++++ Exercise material ++++

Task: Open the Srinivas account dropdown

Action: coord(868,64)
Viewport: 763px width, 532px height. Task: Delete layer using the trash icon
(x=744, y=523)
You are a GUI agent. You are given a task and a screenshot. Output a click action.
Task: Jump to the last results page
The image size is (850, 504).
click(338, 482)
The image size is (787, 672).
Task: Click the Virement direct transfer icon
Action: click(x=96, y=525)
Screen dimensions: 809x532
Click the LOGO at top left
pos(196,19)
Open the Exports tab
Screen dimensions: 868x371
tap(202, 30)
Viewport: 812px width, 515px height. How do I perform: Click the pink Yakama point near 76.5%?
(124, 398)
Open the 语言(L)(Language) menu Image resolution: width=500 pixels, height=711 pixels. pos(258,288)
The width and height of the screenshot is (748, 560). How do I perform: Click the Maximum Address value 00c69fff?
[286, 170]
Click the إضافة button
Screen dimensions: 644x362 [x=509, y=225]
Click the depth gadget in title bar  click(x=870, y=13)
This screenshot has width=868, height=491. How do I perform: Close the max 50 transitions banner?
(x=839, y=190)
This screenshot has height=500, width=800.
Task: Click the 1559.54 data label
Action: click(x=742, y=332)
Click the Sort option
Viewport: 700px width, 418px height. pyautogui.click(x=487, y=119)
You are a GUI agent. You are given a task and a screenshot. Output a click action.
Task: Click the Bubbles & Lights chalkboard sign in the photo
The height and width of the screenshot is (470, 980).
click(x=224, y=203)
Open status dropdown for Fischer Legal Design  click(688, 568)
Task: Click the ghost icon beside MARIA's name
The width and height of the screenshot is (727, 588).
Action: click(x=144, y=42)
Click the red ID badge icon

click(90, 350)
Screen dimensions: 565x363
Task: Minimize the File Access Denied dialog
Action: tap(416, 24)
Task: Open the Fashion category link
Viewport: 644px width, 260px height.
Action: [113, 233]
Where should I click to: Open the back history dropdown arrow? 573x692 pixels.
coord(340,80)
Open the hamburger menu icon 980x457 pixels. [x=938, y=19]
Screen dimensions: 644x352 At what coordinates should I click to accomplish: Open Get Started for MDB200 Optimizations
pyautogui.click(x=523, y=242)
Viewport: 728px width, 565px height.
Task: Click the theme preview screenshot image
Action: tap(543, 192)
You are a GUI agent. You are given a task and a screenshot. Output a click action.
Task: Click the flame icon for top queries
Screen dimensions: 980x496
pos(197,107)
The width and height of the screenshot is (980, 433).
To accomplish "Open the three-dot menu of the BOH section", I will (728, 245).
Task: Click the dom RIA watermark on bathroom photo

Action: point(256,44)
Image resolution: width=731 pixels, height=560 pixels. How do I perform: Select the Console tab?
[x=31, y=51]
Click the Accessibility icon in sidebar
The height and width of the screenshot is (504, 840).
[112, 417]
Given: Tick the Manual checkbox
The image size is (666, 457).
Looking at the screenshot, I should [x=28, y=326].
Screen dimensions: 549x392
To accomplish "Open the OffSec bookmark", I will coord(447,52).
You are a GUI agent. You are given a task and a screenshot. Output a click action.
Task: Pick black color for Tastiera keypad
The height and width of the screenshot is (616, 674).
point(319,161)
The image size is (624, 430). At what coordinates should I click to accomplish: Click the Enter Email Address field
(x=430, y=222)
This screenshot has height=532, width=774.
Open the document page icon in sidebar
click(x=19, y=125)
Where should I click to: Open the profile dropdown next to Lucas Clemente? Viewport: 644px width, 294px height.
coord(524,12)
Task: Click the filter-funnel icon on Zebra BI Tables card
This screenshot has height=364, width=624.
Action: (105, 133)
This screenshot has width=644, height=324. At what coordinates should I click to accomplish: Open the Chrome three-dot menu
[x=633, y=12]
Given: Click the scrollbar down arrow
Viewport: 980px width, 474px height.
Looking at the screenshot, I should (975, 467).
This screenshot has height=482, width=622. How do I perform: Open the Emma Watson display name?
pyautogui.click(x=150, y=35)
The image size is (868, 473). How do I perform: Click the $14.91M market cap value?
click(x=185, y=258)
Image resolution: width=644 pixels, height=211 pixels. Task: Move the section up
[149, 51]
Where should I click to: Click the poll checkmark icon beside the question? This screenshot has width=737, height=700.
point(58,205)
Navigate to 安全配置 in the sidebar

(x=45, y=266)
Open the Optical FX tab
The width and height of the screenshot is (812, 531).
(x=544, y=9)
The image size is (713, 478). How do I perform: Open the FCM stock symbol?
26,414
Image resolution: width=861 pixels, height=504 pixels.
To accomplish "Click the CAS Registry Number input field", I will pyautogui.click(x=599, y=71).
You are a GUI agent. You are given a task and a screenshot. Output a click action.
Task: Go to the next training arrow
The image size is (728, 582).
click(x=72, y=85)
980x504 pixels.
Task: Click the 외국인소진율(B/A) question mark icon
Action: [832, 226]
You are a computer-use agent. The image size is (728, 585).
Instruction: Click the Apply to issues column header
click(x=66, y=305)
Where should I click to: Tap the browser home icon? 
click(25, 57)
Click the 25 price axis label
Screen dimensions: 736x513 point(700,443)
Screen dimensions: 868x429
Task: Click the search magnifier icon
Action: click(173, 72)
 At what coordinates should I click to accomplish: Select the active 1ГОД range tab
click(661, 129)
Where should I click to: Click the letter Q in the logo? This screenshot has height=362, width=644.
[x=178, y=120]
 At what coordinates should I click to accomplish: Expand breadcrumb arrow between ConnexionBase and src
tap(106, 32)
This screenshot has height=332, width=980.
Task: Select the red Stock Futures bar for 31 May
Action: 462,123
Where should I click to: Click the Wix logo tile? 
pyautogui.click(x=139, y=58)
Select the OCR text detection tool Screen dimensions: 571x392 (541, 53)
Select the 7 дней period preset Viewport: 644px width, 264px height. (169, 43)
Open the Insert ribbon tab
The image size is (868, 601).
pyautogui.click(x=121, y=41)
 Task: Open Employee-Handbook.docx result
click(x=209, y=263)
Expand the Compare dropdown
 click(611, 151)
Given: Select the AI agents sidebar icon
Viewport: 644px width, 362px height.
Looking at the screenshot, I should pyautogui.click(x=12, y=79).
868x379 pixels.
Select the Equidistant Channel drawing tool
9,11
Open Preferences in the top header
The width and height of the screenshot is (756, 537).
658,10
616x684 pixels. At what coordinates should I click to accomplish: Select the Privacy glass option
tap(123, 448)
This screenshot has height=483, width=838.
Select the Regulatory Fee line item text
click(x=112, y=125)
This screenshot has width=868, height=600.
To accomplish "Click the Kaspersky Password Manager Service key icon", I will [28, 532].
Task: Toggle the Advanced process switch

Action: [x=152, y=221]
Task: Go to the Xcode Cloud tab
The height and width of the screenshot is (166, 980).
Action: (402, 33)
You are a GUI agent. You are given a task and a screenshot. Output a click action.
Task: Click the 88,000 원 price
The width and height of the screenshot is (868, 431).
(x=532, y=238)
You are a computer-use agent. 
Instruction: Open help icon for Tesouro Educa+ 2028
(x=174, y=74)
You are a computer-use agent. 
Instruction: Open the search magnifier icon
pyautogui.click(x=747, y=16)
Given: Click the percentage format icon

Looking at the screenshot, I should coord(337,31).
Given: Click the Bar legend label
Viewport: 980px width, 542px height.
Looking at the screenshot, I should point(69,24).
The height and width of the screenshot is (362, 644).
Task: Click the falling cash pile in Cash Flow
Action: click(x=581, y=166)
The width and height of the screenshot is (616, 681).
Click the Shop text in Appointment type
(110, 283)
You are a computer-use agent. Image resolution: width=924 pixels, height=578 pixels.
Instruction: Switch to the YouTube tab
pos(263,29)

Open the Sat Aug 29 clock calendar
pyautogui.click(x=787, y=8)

++++

#### [Problem statement]
Make a word-for-word transcription of the listing above.

#### [Task answer]
Task: Open the Srinivas account dropdown

Action: coord(868,64)
Viewport: 763px width, 532px height. Task: Delete layer using the trash icon
(x=744, y=523)
You are a GUI agent. You are given a task and a screenshot. Output a click action.
Task: Jump to the last results page
The image size is (850, 504).
click(338, 482)
The image size is (787, 672).
Task: Click the Virement direct transfer icon
Action: click(x=96, y=525)
Screen dimensions: 809x532
Click the LOGO at top left
pos(196,19)
Open the Exports tab
Screen dimensions: 868x371
tap(202, 30)
Viewport: 812px width, 515px height. How do I perform: Click the pink Yakama point near 76.5%?
(124, 398)
Open the 语言(L)(Language) menu Image resolution: width=500 pixels, height=711 pixels. pos(258,288)
The width and height of the screenshot is (748, 560). How do I perform: Click the Maximum Address value 00c69fff?
[286, 170]
Click the إضافة button
Screen dimensions: 644x362 [x=509, y=225]
Click the depth gadget in title bar  click(x=870, y=13)
This screenshot has width=868, height=491. How do I perform: Close the max 50 transitions banner?
(x=839, y=190)
This screenshot has height=500, width=800.
Task: Click the 1559.54 data label
Action: click(x=742, y=332)
Click the Sort option
Viewport: 700px width, 418px height. pyautogui.click(x=487, y=119)
You are a GUI agent. You are given a task and a screenshot. Output a click action.
Task: Click the Bubbles & Lights chalkboard sign in the photo
The height and width of the screenshot is (470, 980).
click(x=224, y=203)
Open status dropdown for Fischer Legal Design  click(688, 568)
Task: Click the ghost icon beside MARIA's name
The width and height of the screenshot is (727, 588).
Action: click(x=144, y=42)
Click the red ID badge icon

click(90, 350)
Screen dimensions: 565x363
Task: Minimize the File Access Denied dialog
Action: tap(416, 24)
Task: Open the Fashion category link
Viewport: 644px width, 260px height.
Action: [113, 233]
Where should I click to: Open the back history dropdown arrow? 573x692 pixels.
coord(340,80)
Open the hamburger menu icon 980x457 pixels. [x=938, y=19]
Screen dimensions: 644x352 At what coordinates should I click to accomplish: Open Get Started for MDB200 Optimizations
pyautogui.click(x=523, y=242)
Viewport: 728px width, 565px height.
Task: Click the theme preview screenshot image
Action: tap(543, 192)
You are a GUI agent. You are given a task and a screenshot. Output a click action.
Task: Click the flame icon for top queries
Screen dimensions: 980x496
pos(197,107)
The width and height of the screenshot is (980, 433).
To accomplish "Open the three-dot menu of the BOH section", I will (728, 245).
Task: Click the dom RIA watermark on bathroom photo

Action: point(256,44)
Image resolution: width=731 pixels, height=560 pixels. How do I perform: Select the Console tab?
[x=31, y=51]
Click the Accessibility icon in sidebar
The height and width of the screenshot is (504, 840).
[112, 417]
Given: Tick the Manual checkbox
The image size is (666, 457).
Looking at the screenshot, I should [x=28, y=326].
Screen dimensions: 549x392
To accomplish "Open the OffSec bookmark", I will coord(447,52).
You are a GUI agent. You are given a task and a screenshot. Output a click action.
Task: Pick black color for Tastiera keypad
The height and width of the screenshot is (616, 674).
point(319,161)
The image size is (624, 430). At what coordinates should I click to accomplish: Click the Enter Email Address field
(x=430, y=222)
This screenshot has height=532, width=774.
Open the document page icon in sidebar
click(x=19, y=125)
Where should I click to: Open the profile dropdown next to Lucas Clemente? Viewport: 644px width, 294px height.
coord(524,12)
Task: Click the filter-funnel icon on Zebra BI Tables card
This screenshot has height=364, width=624.
Action: (105, 133)
This screenshot has width=644, height=324. At what coordinates should I click to accomplish: Open the Chrome three-dot menu
[x=633, y=12]
Given: Click the scrollbar down arrow
Viewport: 980px width, 474px height.
Looking at the screenshot, I should (975, 467).
This screenshot has height=482, width=622. How do I perform: Open the Emma Watson display name?
pyautogui.click(x=150, y=35)
The image size is (868, 473). How do I perform: Click the $14.91M market cap value?
click(x=185, y=258)
Image resolution: width=644 pixels, height=211 pixels. Task: Move the section up
[149, 51]
Where should I click to: Click the poll checkmark icon beside the question? This screenshot has width=737, height=700.
point(58,205)
Navigate to 安全配置 in the sidebar

(x=45, y=266)
Open the Optical FX tab
The width and height of the screenshot is (812, 531).
(x=544, y=9)
The image size is (713, 478). How do I perform: Open the FCM stock symbol?
26,414
Image resolution: width=861 pixels, height=504 pixels.
To accomplish "Click the CAS Registry Number input field", I will pyautogui.click(x=599, y=71).
You are a GUI agent. You are given a task and a screenshot. Output a click action.
Task: Go to the next training arrow
The image size is (728, 582).
click(x=72, y=85)
980x504 pixels.
Task: Click the 외국인소진율(B/A) question mark icon
Action: [832, 226]
You are a computer-use agent. The image size is (728, 585).
Instruction: Click the Apply to issues column header
click(x=66, y=305)
Where should I click to: Tap the browser home icon? 
click(25, 57)
Click the 25 price axis label
Screen dimensions: 736x513 point(700,443)
Screen dimensions: 868x429
Task: Click the search magnifier icon
Action: click(173, 72)
 At what coordinates should I click to accomplish: Select the active 1ГОД range tab
click(661, 129)
Where should I click to: Click the letter Q in the logo? This screenshot has height=362, width=644.
[x=178, y=120]
 At what coordinates should I click to accomplish: Expand breadcrumb arrow between ConnexionBase and src
tap(106, 32)
This screenshot has height=332, width=980.
Task: Select the red Stock Futures bar for 31 May
Action: 462,123
Where should I click to: Click the Wix logo tile? 
pyautogui.click(x=139, y=58)
Select the OCR text detection tool Screen dimensions: 571x392 (541, 53)
Select the 7 дней period preset Viewport: 644px width, 264px height. (169, 43)
Open the Insert ribbon tab
The image size is (868, 601).
pyautogui.click(x=121, y=41)
 Task: Open Employee-Handbook.docx result
click(x=209, y=263)
Expand the Compare dropdown
 click(611, 151)
Given: Select the AI agents sidebar icon
Viewport: 644px width, 362px height.
Looking at the screenshot, I should pyautogui.click(x=12, y=79).
868x379 pixels.
Select the Equidistant Channel drawing tool
9,11
Open Preferences in the top header
The width and height of the screenshot is (756, 537).
658,10
616x684 pixels. At what coordinates should I click to accomplish: Select the Privacy glass option
tap(123, 448)
This screenshot has height=483, width=838.
Select the Regulatory Fee line item text
click(x=112, y=125)
This screenshot has width=868, height=600.
To accomplish "Click the Kaspersky Password Manager Service key icon", I will [28, 532].
Task: Toggle the Advanced process switch

Action: [x=152, y=221]
Task: Go to the Xcode Cloud tab
The height and width of the screenshot is (166, 980).
Action: (402, 33)
You are a GUI agent. You are given a task and a screenshot. Output a click action.
Task: Click the 88,000 원 price
The width and height of the screenshot is (868, 431).
(x=532, y=238)
You are a computer-use agent. 
Instruction: Open help icon for Tesouro Educa+ 2028
(x=174, y=74)
You are a computer-use agent. 
Instruction: Open the search magnifier icon
pyautogui.click(x=747, y=16)
Given: Click the percentage format icon

Looking at the screenshot, I should coord(337,31).
Given: Click the Bar legend label
Viewport: 980px width, 542px height.
Looking at the screenshot, I should point(69,24).
The height and width of the screenshot is (362, 644).
Task: Click the falling cash pile in Cash Flow
Action: click(x=581, y=166)
The width and height of the screenshot is (616, 681).
Click the Shop text in Appointment type
(110, 283)
You are a computer-use agent. Image resolution: width=924 pixels, height=578 pixels.
Instruction: Switch to the YouTube tab
pos(263,29)

Open the Sat Aug 29 clock calendar
pyautogui.click(x=787, y=8)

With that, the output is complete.